## [実施する作業]
1 > 本文では、ソメイヨシノの寿命は何年とされているか。
2 > 本文で説明されている「桜守」とはどのような人か、説明せよ。

## [本文]
┄┄┄┄┄┄┄┄┄┄

MasaichiYaguchi

北の桜守のMasaichiYaguchiのレビュー・感想・評価

北の桜守(2018年製作の映画)
3.5
先日は霙や冷たい雨が降って冬に逆戻りという感じだったが、陽気も春らしくなって、会社から程近い上野公園の桜は満開で花見客でごった返している。
「梅は咲いたか桜はまだかいな」と開花を心待ちしている人は多いと思うが、毎春、当たり前のように開花しているように思える桜は手間暇かけないと綺麗に咲いてくれない。
日本の代表的な桜であるソメイヨシノの寿命は50〜60年で人間より短く、自力で繁殖することも難しい。
吉永小百合さん映画出演120本目のタイトルになっている桜守は、そのような桜が病気になったり、傷付いたら健康になるように治療して見守る人を指す。
この作品のヒロイン・江蓮てつは、ある強い思いでこの桜守を務めている。
本作上映シアターは私を含めて50代以上のシルバー世代で満員になっていたが、その事が表すように登場する江蓮家のドラマを通して、我々の父母が歩んだであろう戦後から今日にまでを浮き彫りにしていく。

┄┄┄┄┄┄┄┄┄┄

## [項目一覧]
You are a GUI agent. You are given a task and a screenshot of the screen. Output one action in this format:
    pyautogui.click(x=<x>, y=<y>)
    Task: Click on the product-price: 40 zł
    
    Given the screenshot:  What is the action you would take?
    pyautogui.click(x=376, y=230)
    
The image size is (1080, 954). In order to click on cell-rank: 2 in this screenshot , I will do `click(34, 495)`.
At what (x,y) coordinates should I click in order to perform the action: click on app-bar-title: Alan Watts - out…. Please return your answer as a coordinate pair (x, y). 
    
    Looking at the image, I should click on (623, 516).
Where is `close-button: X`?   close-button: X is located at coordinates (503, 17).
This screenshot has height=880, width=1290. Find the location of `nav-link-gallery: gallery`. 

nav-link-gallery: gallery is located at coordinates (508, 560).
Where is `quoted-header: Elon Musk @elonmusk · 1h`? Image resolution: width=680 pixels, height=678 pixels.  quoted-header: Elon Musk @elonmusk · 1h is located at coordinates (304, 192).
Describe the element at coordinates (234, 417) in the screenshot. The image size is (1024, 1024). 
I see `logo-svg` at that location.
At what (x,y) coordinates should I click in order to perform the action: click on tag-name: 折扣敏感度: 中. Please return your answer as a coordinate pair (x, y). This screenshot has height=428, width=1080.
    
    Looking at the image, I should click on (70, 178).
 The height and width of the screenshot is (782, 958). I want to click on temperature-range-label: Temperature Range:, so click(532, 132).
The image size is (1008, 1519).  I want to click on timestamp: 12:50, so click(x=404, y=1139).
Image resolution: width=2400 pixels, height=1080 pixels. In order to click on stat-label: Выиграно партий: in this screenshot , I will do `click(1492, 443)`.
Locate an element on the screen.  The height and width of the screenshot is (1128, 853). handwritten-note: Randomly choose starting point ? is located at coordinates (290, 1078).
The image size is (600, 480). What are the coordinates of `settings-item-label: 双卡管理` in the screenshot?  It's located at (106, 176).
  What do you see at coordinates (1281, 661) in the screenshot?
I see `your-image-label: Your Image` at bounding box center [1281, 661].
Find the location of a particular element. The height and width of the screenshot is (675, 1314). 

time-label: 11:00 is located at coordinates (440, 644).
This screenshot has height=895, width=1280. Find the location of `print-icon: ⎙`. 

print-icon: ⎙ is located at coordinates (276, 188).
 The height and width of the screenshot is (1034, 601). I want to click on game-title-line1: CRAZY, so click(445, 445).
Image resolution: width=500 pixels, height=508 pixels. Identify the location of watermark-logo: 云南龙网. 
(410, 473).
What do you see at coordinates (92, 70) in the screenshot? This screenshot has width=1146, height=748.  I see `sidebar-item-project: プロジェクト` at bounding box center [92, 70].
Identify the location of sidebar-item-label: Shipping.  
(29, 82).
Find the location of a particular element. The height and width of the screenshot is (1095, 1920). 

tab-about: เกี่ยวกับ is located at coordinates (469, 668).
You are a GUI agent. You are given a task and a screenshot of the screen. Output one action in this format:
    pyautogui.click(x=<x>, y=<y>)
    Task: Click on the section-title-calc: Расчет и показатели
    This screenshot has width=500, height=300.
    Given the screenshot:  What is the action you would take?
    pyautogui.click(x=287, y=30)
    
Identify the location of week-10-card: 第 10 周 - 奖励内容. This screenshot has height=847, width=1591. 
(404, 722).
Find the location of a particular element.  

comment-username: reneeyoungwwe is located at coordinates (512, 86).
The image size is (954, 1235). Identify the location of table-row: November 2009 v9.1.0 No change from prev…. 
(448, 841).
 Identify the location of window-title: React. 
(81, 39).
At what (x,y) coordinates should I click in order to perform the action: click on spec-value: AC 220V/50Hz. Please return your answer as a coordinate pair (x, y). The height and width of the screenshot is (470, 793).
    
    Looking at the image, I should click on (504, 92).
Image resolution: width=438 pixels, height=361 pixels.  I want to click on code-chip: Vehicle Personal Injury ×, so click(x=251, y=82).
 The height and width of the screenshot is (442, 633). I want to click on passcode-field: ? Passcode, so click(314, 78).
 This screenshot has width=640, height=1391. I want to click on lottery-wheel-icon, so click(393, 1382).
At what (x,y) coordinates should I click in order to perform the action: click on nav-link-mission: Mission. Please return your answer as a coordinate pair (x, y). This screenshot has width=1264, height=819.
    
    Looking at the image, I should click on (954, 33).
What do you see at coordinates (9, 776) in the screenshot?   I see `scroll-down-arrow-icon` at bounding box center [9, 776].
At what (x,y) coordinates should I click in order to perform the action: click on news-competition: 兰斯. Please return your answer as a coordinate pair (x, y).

┄┄┄┄┄┄┄┄┄┄

## [作業別の解答]
1 > 50〜60年で、人間より短い。

2 > 桜守とは、桜が病気になったり傷付いたりしたときに、健康になるよう治療して見守る人を指す。本文では、この言葉が吉永小百合さんの映画出演120本目の作品の題名になっていると述べられている。